March 21, 2011

Weigh In 3/21

Weight 143.4

Okay in between my last weigh in, I got off the track big time.  My husband is a great cook and usually I don't over eat but I had way to much I ended up going up to 148.8.  I know, boy was I upset with myself.  But I have worked hard this past week to get back down where I was.  It seems like sometimes once you start on the path when your eating it can be hard to stop that is usually why I make sure I only eat what I put on my plate and I don't measure it or anything like that but I only put on my plate small portions.  So since I am back where I started last week, I will continue to fight my way to my goal weight.

March 12, 2011

Weigh In 3/12

Weight 143.00

Okay I am struggling this week for some reason, I have started a new job and I guess I am having issues working in my exercise time, and I have been snacking a little too much this week.  I can't seem to get a handle on my weight.  It always seem when you are working a long and getting so much done, something or someone steps in your way to block you from continuing.  I will not let this set me back any more time.  I need to get a grip on my schedule and get back on track.  This week coming up you will see lots of progress on my journey, I will get there sooner than later.  If your having struggles well let me know it is always better to hear that your not the only one out there.  

February 25, 2011

Weigh In 2/25

Weight 146.00

Well I have been struggling, sometimes doesn't it seem that when you make two steps you take ten steps backward.  Well sometimes I feel like this is happening with my health journey.  Have you ever sabotaged yourself, not knowing you were until after the fact.  Well today I didn't eat breakfast so I started off wrong and I ended up snacking a little more than I should of.  I was making my son lunch and I ended up eating some Cheetos and some crackers, which those kind of things are not on any list I should eat.  I have been working hard, most of the time I am only craving vegetables, I know isn't that crazy.  When I was younger I wouldn't even try them, now I want asparagus, broccoli, spinach, corn, but I am craving green veggies like crazy, I guess when your body is working correctly it tells you subliminally what you should eat.  Well I should be back on track starting tomorrow.  Wish me luck!

February 15, 2011

Weigh In 2/15

Weight 147.00

Today I have slacked off a little, yes I am human.  Let me start at the beginning of this day, I started out by getting my kids ready for school and then my plan was to take a walk early but I got a little lazy and played on the computer.  I then went on some errands and then came home.  I usually pick up my daughter via car but today I decided I would walk and pick her up it is about 20 minutes walk up hill so I thought this would make up a little for my laziness. I ended up walking 2.8 miles in 42 minutes, kind of slow, I know but on the way home I walked slower because my daughter was talking with me.  So I ended up burning 288 calories, I usually burn more, but I decided every once in a while you need a break, most of the time I work out 7 days a week.   So all in all it was a day to relax.... somewhat.

February 13, 2011

Weigh In 2/13

Weight 147.00

Okay sorry for the slow post this week, it has been a little hectic.  I have been working my butt off, I really need to, it is bigger than it should be, okay actually it is lower than it should be, but I am working on it.  I never realized when I was younger that one day my butt would drift south, since losing the amount of weight I have lost, the extra sagging skin is not fun.  Now it isn't everywhere, just my butt and arms, so I am desperately trying to tone up.  Not as easy as it looks.  I do so many toning exercises it is crazy but one day it will pay off.

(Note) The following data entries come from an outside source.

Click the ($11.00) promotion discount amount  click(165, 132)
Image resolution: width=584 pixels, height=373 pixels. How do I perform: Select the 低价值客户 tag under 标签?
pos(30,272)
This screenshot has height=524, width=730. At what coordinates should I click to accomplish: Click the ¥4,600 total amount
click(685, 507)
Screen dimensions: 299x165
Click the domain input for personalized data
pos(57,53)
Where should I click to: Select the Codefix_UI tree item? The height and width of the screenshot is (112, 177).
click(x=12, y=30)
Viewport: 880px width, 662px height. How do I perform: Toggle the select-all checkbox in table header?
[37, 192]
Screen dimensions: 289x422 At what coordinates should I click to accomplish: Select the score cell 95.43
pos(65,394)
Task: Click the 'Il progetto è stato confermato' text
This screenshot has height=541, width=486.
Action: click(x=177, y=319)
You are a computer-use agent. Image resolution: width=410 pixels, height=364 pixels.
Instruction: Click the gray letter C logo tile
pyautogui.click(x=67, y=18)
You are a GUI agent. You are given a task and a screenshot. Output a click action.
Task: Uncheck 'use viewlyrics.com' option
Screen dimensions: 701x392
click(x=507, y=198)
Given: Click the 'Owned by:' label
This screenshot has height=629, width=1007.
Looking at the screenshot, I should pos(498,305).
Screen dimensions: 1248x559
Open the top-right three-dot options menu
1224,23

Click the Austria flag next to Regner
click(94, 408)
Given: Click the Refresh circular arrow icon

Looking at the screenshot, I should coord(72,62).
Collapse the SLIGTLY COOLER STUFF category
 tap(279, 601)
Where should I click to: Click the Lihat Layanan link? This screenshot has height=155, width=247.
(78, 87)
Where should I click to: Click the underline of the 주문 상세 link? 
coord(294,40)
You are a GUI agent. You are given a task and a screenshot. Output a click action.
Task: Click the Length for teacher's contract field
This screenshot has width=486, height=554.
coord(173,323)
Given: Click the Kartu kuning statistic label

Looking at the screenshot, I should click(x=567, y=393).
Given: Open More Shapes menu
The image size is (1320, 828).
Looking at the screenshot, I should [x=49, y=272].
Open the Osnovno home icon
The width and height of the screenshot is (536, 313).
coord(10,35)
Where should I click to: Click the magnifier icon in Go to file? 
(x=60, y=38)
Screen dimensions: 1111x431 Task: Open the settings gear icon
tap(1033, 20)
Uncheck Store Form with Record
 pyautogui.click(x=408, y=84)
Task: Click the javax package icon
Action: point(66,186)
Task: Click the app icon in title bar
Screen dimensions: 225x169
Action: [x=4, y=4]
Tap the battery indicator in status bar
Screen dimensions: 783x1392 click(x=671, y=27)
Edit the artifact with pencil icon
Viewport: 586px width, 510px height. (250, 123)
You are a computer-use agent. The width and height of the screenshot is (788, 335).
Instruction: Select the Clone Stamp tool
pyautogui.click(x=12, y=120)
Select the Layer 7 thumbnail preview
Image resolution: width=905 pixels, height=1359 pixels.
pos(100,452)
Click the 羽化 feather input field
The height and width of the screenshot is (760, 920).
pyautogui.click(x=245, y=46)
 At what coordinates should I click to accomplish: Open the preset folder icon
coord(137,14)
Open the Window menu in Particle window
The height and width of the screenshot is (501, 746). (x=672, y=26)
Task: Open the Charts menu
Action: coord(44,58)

I have been doing lots of squats, lunges, push ups (which I could only do 1 if that before, so this pleases me).  I walked 8 miles today and lots of crunches.  I enjoy working out, especially the walking, it relaxes me and I love being out in the fresh air. So I wish I could do this for a living I would love it. I enjoy listening to the birds and seeing the bees pollinating, it is very springy here in Vegas.

February 3, 2011

Weigh In 2/3

Today's Weigh 149.2

It can be hard to stay on the path.  I am a baker, not by trade but by birth it seems.  I love to bake anything sweet, and my family loves it, but sometimes it can be hard to resist the tasty treats that I whip up.  I do eat at least one to make sure my recipe is good, but once you taste something good it is hard to not want another one.  I never had any willpower when I was younger, but now when I look at something I think about how long I have to exercise to work it off, so I usually never tend to eat more than one.  It took me a long time to get to that point, but now that I am there, I watch everything I put in my mouth. I no longer look at food for hunger, I now look at that I only want to eat things I think taste great.  I used to eat hamburgers, and some places have better ones, but they are basically the same.  Now I want to taste something and truly taste it, I always was a fast eater, so I was never really truly tasting it.   I do have a  teenager and a younger child so we always keep some things that would not be good for my journey, but I am steadfast.

January 31, 2011

Weigh In

Today's Weight 152.6 lbs.

Okay today I spent a lot of time running errands.  I ended up meeting my husband for lunch at the Palms Casino, we had Panda Express.  I had a Beijing Beef and steamed rice.  I ate only a small portion of the rice and ate most of the beef.  I am a person who watches what I eat, down to the fat content and calorie intake and I always almost always burn off more that I take in.  So today to offset my lunch I used the resistance band.  Now when I first bought this I got the medium version, thinking it was going to be super easy, was I wrong, this thing can kick my butt.  My heart was racing really quickly after doing some exercises like the Cross Shoulder Press, and Around the world.  I could really tell how flabby my arms were.  Now like every woman we don't want to have arms that keep waving after we have stopped so I am determined to get them in shape.   

January 30, 2011

It's All in the Weigh I Do Things

I am a woman at the age of 38 years and I have been running.  To where you ask, well anywhere away from the reality of my struggle with weight.  You must understand that as a child I was thin, long legged girl who could eat whatever I wanted.  My family wasn't the greatest purveyors of healthy food.  I grew up eating food that was very high in fat.  When I was a child it didn't affect me as much since I played outside for most of the day.  So climbing trees, riding my bike around the neighborhood, playing with friends kept my issue at bay until I became a teenager.  As most women know when you hit puberty your body changes and mine went totally off kilter.  I kept eating the same way, but the pounds were no longer falling off.  I started to gain weight and as we all know it goes on really quick but it is harder to lose. 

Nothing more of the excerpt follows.